Solution

In the expansion of \[\frac{1+3x}{(1+ax)^2}\] in ascending powers of \(x\), the coefficient of \(x\) is zero. Find the value of the constant \(a\),

We first need to find an expansion for the denominator using the standard binomial expansion.

The binomial theorem says that, if \(|x| < 1\), then \[ (1+x)^r = 1 + rx + \frac{r(r-1)}{2!} x^2 + \frac{r(r-1)(r-2)}{3!} x^3 + \dotsb \]

In our case, \(r=-2\) and we have \(ax\) in place of \(x\), so \[\begin{align*} (1+ax)^{-2} &= 1 -2ax + \frac{-2(-3)}{2!}(ax)^2 + \frac{-2(-3)(-4)}{3!} (ax)^3 + \dotsb \\ &=1-2ax+3a^2x^2-4a^3x^3 +\dotsb \end{align*}\]

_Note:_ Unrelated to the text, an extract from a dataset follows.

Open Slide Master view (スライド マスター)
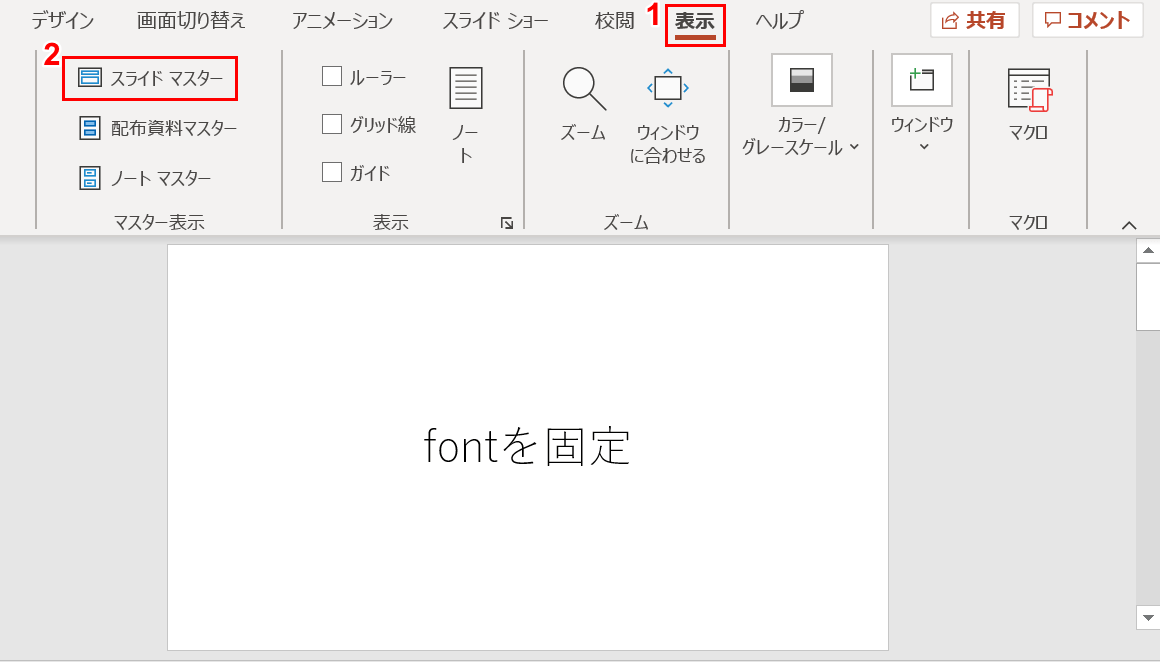The width and height of the screenshot is (1160, 662). 148,77
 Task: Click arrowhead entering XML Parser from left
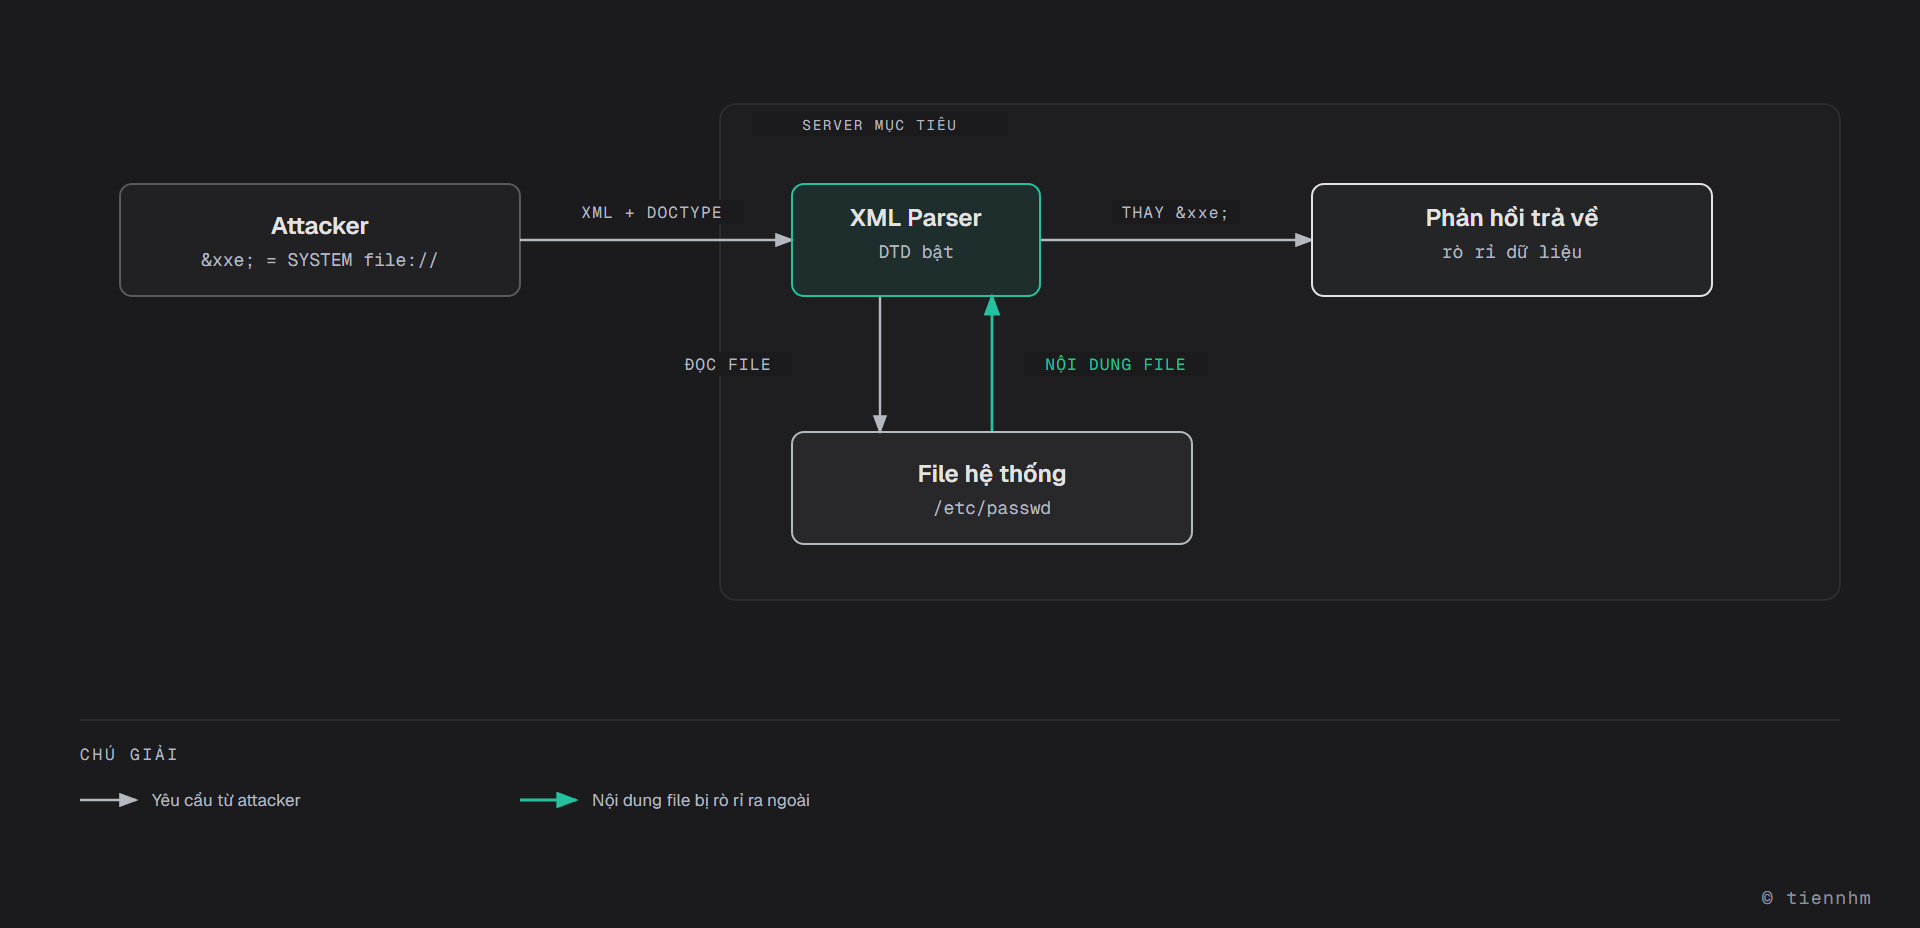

The term in \(x\) of the expansion of \(\dfrac{1+3x}{(1+ax)^2}\) comes from \(1 \times (-2ax) + 3x \times 1\). If the coefficient is zero then we know that \(3-2a=0\) so \(a=\dfrac{3}{2}\).

…and, when \(a\) has this value, obtain the expansion up to and including the term in \(x^3\).

Multiplying by the numerator we get \[\frac{1+3x}{(1+ax)^2} = 1 + (3-2a)x+(3a^2-6a)x^2+(9a^2-4a^3)x^3+ \dotsb \] and substituting for \(a\) we get \[\frac{1+3x}{(1+\frac{3}{2}x)^2}=1-\frac{9}{4}x^2+\frac{27}{4}x^3 \quad\text{ up to and including the term in } x^3.\]

Note that the condition for the expansion to be valid is \(\big|ax\big|<1\) which means that \(\big|x\big|<\frac{2}{3}\).